§ **PROVIDED TEXT**:
──────────

Stop Walking on Eggshells

When someone in your life has borderline or narcissistic personality disorder.

Blame-Storms and Rage Attacks Common to Borderlines, Narcissists

But differences exist in BPD and NPD anger styles

We're back on track on our series on the similarities and differences between people with borderline personality disorder vs those with narcissistic personality disorder. Here's part 6. You can find part 1 here, part 2 here, part 3 here, part 4A here, part 4B here  and part 5 here.

 

Both borderlines and narcissists get into rages in which they blame and criticize others. They both seem like small children throwing tantrums, frightening those around them. However, the rages are slightly different and are motivated by different things. Keeping these differences in mind will help you anticipate the rage and respond when it happens.

As you know, people with BPD are emotionally unstable. Nearly all emotions go up and down, but anger is the one that others find most hard to take. Their intense and annihilating anger comes from believing that others don't care about them, are not listening to them, or are not meeting their core needs. Their pain is your punishment. You're still, though, the equal in the relationship.

Conventional BPs (self-harming, suicidal, evident low self-worth) may feel shame, embarrassment, and desperation when they calm down and realized they've pushed people away. They may apologize and promise not to do it again. But unless they're in treatment, the underlying issues don't go away. Some conventional BPs do not get angry at all, but hold it in or express it inward through self-harm.

The anger of narcissists, on the other hand, can be more demeaning. Their criticism evolves from their conviction that others don't meet their lofty standards--or worse, aren't letting them get their own way. "Narcissistic injuries," or wounds to the ego, often pave the way for narcissistic rages, which can be passive-aggressive or planned out, as well as sudden. They are above you and you have displeased them and probably deserve punishment they will dole out.

The Borderline Cycle of Rage

Sarah can't predict just when her borderline husband Ron will go into a rage. But she knows the cycle by heart. And she knows that whatever is really behind it, he'll say it's her fault.

──────────

§ **EXTRACTED INFORMATION**:
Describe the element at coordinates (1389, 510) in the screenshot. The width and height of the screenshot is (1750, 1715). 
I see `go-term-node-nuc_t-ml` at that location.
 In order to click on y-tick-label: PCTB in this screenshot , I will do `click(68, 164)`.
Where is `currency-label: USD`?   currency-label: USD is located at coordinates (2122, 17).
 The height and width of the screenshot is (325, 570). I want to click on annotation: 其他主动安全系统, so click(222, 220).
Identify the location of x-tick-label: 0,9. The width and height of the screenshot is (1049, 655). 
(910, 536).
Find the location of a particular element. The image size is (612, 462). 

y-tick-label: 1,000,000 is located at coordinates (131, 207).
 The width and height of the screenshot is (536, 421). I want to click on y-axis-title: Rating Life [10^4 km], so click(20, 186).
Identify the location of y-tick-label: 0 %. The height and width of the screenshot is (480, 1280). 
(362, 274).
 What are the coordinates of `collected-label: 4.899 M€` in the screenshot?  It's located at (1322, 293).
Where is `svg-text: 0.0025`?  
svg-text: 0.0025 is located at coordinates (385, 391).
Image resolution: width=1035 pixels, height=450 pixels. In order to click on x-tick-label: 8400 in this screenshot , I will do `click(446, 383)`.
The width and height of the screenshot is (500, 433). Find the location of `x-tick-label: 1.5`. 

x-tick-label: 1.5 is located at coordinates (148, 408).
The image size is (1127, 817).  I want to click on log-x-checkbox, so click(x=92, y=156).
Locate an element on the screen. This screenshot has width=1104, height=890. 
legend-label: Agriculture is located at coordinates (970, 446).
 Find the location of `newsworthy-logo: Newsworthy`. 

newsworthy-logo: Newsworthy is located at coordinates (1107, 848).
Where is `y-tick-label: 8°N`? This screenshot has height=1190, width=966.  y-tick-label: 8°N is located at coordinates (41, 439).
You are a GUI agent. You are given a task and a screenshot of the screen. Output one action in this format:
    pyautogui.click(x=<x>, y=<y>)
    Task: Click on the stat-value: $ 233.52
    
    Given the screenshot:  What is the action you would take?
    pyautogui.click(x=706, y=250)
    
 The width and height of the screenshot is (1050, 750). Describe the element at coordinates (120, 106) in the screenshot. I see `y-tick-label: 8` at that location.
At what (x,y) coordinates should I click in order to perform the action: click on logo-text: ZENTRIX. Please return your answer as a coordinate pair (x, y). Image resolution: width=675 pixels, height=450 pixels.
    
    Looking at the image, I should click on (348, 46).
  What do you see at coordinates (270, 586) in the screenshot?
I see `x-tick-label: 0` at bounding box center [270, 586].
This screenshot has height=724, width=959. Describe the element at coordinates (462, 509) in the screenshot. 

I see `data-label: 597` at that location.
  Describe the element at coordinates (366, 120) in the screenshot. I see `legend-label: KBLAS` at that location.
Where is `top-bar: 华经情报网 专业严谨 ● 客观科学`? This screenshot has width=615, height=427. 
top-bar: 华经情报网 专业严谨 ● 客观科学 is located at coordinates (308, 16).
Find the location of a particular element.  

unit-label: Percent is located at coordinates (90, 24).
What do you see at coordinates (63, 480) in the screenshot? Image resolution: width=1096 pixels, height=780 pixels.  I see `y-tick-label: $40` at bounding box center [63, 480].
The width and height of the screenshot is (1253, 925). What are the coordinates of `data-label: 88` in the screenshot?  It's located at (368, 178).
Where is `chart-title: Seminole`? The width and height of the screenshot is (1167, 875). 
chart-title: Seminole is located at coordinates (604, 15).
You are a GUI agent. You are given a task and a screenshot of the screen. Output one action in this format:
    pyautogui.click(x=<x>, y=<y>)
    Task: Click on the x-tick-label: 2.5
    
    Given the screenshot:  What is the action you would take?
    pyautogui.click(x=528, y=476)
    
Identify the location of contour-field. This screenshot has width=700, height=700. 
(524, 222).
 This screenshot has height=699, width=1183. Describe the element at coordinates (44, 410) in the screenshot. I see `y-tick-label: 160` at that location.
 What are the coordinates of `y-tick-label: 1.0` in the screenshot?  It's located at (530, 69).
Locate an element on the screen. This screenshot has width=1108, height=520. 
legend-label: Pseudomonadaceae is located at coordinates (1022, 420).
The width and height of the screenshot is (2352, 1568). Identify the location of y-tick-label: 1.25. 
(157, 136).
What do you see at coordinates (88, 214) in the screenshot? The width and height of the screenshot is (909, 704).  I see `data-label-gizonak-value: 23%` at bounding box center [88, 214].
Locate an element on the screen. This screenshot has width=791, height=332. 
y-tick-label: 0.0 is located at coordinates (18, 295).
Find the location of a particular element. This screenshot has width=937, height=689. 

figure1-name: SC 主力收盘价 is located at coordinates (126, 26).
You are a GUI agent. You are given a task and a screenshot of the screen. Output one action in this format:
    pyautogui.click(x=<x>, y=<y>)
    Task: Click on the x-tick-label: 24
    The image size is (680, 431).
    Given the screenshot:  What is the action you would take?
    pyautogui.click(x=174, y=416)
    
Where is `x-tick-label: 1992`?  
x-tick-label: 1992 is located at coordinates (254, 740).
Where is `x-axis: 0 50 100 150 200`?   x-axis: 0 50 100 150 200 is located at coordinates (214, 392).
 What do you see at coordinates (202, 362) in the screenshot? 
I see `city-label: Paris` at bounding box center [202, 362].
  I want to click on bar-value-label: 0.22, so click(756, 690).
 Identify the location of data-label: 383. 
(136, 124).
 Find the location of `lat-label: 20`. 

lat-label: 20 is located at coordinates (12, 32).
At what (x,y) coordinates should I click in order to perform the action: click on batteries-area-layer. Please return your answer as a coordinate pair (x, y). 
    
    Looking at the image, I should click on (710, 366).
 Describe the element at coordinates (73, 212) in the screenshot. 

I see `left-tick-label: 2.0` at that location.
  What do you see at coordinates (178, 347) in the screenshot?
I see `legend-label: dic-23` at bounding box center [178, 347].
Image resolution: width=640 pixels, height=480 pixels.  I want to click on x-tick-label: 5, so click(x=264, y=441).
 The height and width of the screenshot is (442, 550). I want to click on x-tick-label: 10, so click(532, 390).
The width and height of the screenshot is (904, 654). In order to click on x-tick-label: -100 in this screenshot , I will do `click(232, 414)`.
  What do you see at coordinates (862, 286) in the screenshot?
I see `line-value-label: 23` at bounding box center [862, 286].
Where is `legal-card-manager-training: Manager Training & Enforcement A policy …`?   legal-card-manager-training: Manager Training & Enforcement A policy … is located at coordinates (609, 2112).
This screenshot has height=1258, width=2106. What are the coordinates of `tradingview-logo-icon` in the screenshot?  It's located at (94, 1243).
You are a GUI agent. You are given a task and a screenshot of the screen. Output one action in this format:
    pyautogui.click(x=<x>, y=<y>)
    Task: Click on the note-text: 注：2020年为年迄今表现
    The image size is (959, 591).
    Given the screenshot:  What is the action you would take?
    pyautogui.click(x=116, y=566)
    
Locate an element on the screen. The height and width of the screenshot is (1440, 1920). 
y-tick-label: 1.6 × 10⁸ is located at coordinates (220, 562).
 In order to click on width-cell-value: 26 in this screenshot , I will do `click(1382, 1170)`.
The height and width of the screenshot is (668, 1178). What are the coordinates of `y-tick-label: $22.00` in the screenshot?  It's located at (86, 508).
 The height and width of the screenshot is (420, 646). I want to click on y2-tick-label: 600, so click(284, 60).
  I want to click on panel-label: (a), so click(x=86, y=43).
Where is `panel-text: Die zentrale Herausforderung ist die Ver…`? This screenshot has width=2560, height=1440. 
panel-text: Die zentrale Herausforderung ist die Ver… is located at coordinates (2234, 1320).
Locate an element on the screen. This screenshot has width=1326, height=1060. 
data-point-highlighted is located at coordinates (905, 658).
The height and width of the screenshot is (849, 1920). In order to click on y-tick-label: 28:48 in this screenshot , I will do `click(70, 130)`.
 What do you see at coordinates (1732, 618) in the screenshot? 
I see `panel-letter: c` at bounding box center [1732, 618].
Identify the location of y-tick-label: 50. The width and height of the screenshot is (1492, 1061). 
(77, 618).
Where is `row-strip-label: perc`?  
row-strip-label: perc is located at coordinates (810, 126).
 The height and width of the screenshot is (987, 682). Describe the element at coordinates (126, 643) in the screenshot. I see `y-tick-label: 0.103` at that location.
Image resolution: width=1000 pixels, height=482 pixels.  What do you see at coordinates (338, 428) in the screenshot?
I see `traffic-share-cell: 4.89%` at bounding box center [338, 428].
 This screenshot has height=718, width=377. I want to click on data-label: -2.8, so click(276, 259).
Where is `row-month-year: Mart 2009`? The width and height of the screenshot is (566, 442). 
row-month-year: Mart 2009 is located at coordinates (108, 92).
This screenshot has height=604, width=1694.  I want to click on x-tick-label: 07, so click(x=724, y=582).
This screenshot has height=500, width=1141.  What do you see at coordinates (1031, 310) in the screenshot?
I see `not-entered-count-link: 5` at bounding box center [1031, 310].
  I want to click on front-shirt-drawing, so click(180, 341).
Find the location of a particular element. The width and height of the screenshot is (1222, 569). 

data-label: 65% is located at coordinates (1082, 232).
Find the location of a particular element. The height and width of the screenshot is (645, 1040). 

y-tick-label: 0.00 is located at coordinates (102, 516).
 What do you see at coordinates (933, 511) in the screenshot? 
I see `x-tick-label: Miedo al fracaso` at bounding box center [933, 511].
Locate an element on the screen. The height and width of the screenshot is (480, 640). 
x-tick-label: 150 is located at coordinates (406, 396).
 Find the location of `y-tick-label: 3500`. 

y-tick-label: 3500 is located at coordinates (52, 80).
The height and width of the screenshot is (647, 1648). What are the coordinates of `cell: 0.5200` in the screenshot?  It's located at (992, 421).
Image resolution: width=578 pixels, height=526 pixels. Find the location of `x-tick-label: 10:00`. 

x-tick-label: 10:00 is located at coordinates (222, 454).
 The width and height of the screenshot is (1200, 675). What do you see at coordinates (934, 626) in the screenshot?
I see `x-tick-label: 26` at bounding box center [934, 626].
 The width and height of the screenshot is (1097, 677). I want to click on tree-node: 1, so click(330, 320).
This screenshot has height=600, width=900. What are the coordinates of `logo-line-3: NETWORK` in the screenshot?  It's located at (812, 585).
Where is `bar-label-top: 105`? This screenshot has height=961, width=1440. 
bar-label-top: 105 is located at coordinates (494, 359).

──────────

§ **LIST OF TASKS**:
**A)** Write out word for word the part of the article on borderline and narcissistic rage that opens with the words containing "Sarah can't predict" and closes with "it's her fault.".
**B)** Pick up the article on borderline and narcissistic anger styles after its final sentence and keep it going.

§ **RESULTS FOR EACH TASK**:
**A)**
Sarah can't predict just when her borderline husband Ron will go into a rage. But she knows the cycle by heart. And she knows that whatever is really behind it, he'll say it's her fault.

**B)**
A few days before the triggering incident, she feels the tension start to build. Then Ron gets huffy. He'll sigh, stomp around, and shut the closet doors too forcefully. If she asks what's wrong, he'll say, "Nothing, I'm fine," with a little bit of a bite to it.  She leaves him alone, stays quiet, and tries to stay out of his way.

Then he withdraws more, spending all of his free time on the computer. If she asks him to help with dinner or watch one of the kids, he huffs and rolls his eyes, showing her what an inconvenience this is for him. Or, he'll launch into a minor rage about how he never has any time for himself.   

Then he'll use quiet--but nasty-language to tell her all her faults. He'll say she has double standards--but he can't give her any examples. Next he'll scream at her about how she doesn't allow him to feel any emotions. She denies this, but he keeps arguing the point (using validation techniques would be extremely helpful here).

Soon after, Ron becomes completely irrational and possibly dangerous. He's screaming, pacing, pulling his hair, slamming his head in the wall, and throwing things. He tells her that sometimes he gets so angry that he wants to destroy her possessions. Instead of breaking her things, he breaks those of the kids. Or he puts holes in the wall. Or drives wildly and dents the car (all borderline impulsive reckless behavior). 

After the energy is spent, much like a tantrum, he collapses on the floor, sobbing about how she just doesn't get it and how she'll never get it (he still feels invalidated). He'll also say he's such a horrible person, a horrible husband, and that he knows if he doesn't change that he knows she'll leave him and he'll be a lonely, divorced, middle-age man (all clearly borderline features).

Then he apologizes, says he doesn't want to act that way and that she deserves better. He'll say that he's sorry-but--as in, "I'm sorry, but sometimes I just try so hard to be the person you want me to be, deserve for me to be, that I just can't take it anymore." Then he's on good behavior for about a week.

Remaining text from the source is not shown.